Sensorgestütztes Kochen. Noch so ein technisch anspruchsvolles und nutzenorientiertes Thema, das im W-LAN-Rauschen der IFA etwas zu sehr an den Rand gedrängt wurde. Neue Sensoren in Backöfen und Kochfeldern erweisen sich als hilfreich für alle, die es lieben, beim Kochen und Backen von der Technik unterstützt zu werden. Bei Bosch gab es das jetzt ganz neu zu begutachten und bei Miele auch. AEG forciert das schon länger, und Panasonic hat das temperaturgesteuerte Kochen gar zum Alleinstellungsmerkmal erkoren – weil der Wettbewerb seine Kochfeldsensoren in Temperaturbereichen arbeiten lässt, so heißt es, und nicht auf das Grad genau.

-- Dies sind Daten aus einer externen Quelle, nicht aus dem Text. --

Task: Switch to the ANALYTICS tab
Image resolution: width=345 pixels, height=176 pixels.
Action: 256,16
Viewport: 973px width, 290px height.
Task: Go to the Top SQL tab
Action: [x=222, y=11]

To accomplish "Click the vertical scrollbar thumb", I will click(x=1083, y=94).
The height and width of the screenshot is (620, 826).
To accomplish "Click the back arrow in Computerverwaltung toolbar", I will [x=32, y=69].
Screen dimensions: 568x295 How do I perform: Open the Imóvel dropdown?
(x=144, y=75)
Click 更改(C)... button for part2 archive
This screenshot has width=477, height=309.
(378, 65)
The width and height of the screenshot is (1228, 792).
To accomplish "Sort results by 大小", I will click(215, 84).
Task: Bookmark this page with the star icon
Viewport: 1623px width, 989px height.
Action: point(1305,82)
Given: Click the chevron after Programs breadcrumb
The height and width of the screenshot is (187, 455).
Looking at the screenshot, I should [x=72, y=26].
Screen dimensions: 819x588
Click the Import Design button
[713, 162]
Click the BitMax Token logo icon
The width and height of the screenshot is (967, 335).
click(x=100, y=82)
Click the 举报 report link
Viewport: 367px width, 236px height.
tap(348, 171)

Muldenlüftungen. Wer 2016 als Dunstabzug etwas auf sich hält, macht sich mit der Technik rar. Die „unsichtbare Haube“ ist Trend. Im höherwertigen Segment der Küchenplanung wird nach ganz oben oder nach unten abgesaugt. Deckenmodule gewinnen weiter an Einfluss, ganz besonders aber Muldenlüftungen. Mit seinen Kochfeld-Abzug-Kombinationen hat Bora dieser Spielart des Dunstabzugs vor einigen Jahren neues Leben eingehaucht, nun folgen zahlreiche Hersteller, die auch etwas vom Umsatzkuchen abhaben wollen. Dabei ist die  Idee der Muldenlüftung wohlwollend als „bewährt“ zu bezeichnen. Eine neue Entwicklung, wie es zum Beispiel Bora gern etwas vollmundig herausstellt, ist es in Gänze jedenfalls nicht. „Erfunden“ wurde die Muldenlüftung bereits 1965 vom amerikanischen Unternehmen Jenn-Air. Als Lizenznehmer soll Gaggenau diese Technik dann 1974 nach Europa gebracht haben.